I'm reading a research paper (for the curious, it's from the field of image processing: Curvature-Based Stroke Rendering by S. Saito et al), and I'm stuck on page 4 trying to understand this equation:

$ n = \cases{ 1, (\hat{N_{i}} \otimes(v_i - v_{i-1})) \cdot V_z > 0\cr 0, otherwise } $

$v_i$ and $v_{i-1}$ are consecutive points (vectors) lying on a curve, $\otimes$ is the operator of the outer product, $\hat{N_{i}}$ is the normalized opposite vector of the curvature radius at $v_i$, and $V_z$ is a constant vector normal to the image plane.

I'm new to the concept of outer products.

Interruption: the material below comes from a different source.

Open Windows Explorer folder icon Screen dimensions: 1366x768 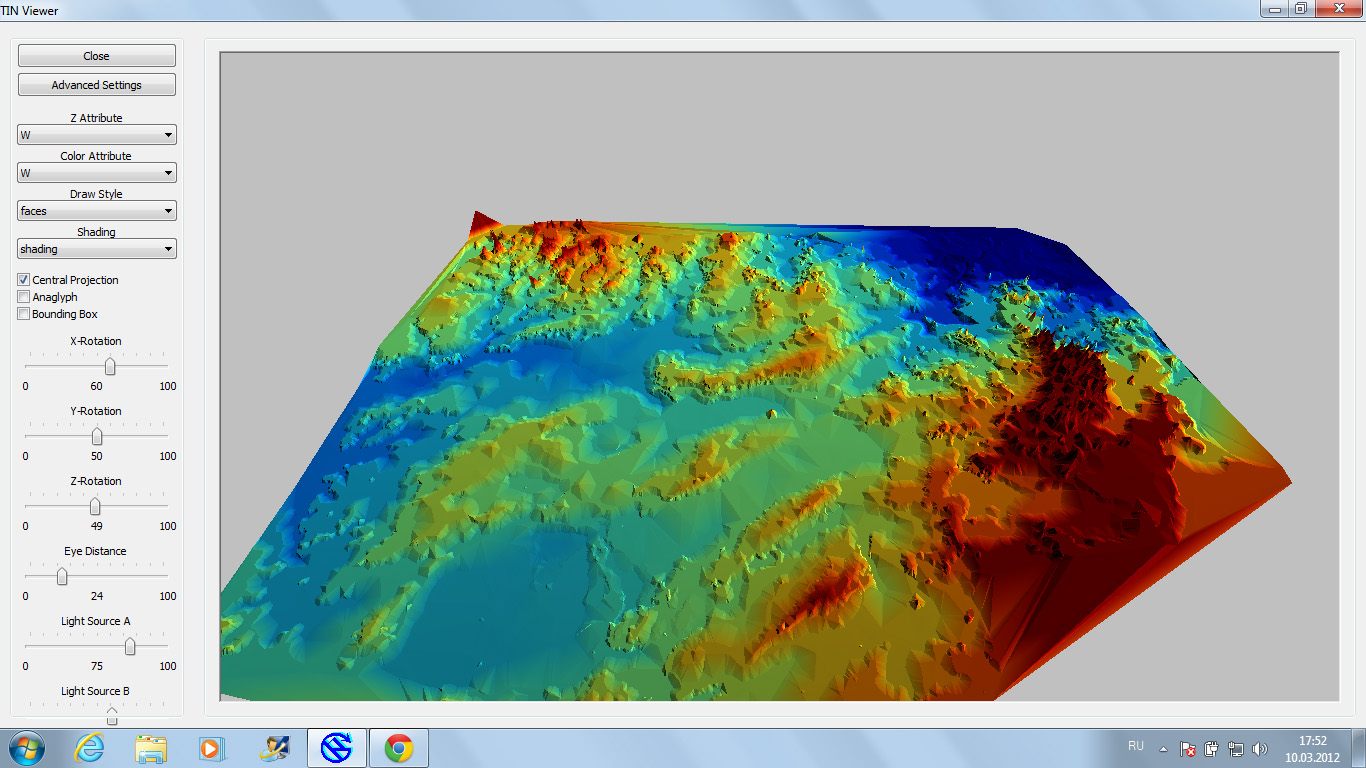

Can someone please explain to me how the dot product of an outer product (which, from what I understand, can be thought of as a directed area) and a vector gives us a scalar (because it's being compared to the scalar $0$)?

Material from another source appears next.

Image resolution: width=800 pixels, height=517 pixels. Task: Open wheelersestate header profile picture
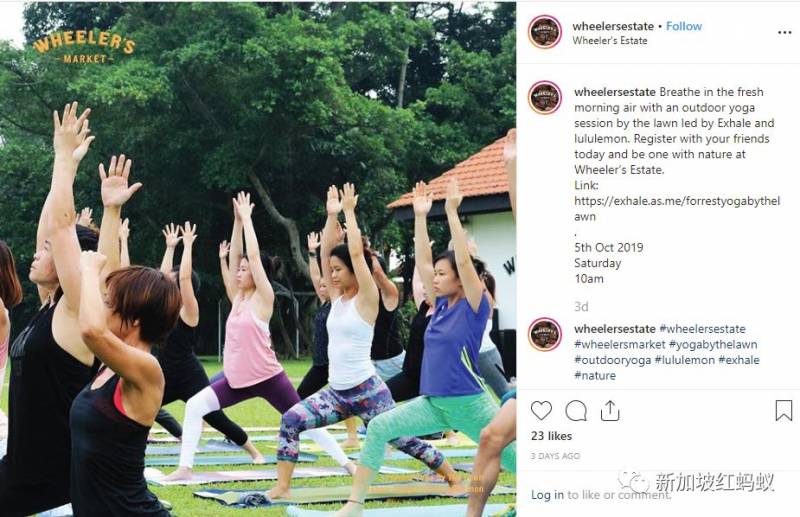point(545,32)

I tried to work out a simple example like so, but in vain:

Let $ \hat{N_{i}} = 1 \hat{i} + 0.1 \hat{j} + 0 \hat{k}\\ v_i - v_{i-1} = -0.2 \hat{i} + 1 \hat{j} + 0 \hat{k}\\ V_z = 0 \hat{i} + 0 \hat{j} + 1 \hat{k} $

then

$ \hat{N_{i}} \otimes(v_i - v_{i-1}) = \left\lbrack\matrix{1 \cr 0.1 \cr 0}\right\rbrack \left\lbrack\matrix{-0.2 & 1 & 0}\right\rbrack = \left\lbrack\matrix{-0.2 & 1 & 0 \cr -0.02 & 0.1 & 0 \cr 0 & 0 & 0}\right\rbrack $

and

$ (\hat{N_{i}} \otimes(v_i - v_{i-1})) \cdot V_z = \left\lbrack\matrix{-0.2 & 1 & 0 \cr -0.02 & 0.1 & 0 \cr 0 & 0 & 0}\right\rbrack \left\lbrack\matrix{0 \cr 0 \cr 1}\right\rbrack = \left\lbrack\matrix{0 \cr 0 \cr 0}\right\rbrack $

which is a vector (and, as far as I can see, this vector will always be $= \vec{0}$ by my computation!), which means I'm going horribly wrong somewhere.

  • 0
    @Shiyu following the doubt with $\otimes$ operator, I'd sent an email to the author of the research paper. He replied saying they'd made a mistake, and that the $\otimes$ actually represents cross product here. So I guess this question stands resolved. I'll just answer it myself.2012-10-12

1 Answers 1

2

I emailed the author of the research paper asking for a clarification about the meaning of the notations in the equation, and it turns out there was an error in it: the $\otimes$ operator actually represents a cross product here, not an outer product. So the equation makes perfect sense: $\hat{N_i}\otimes(v_i−v_{i−1})$ gives a vector along the z-axis, which on a dot product with $V_z$ gives us a scalar.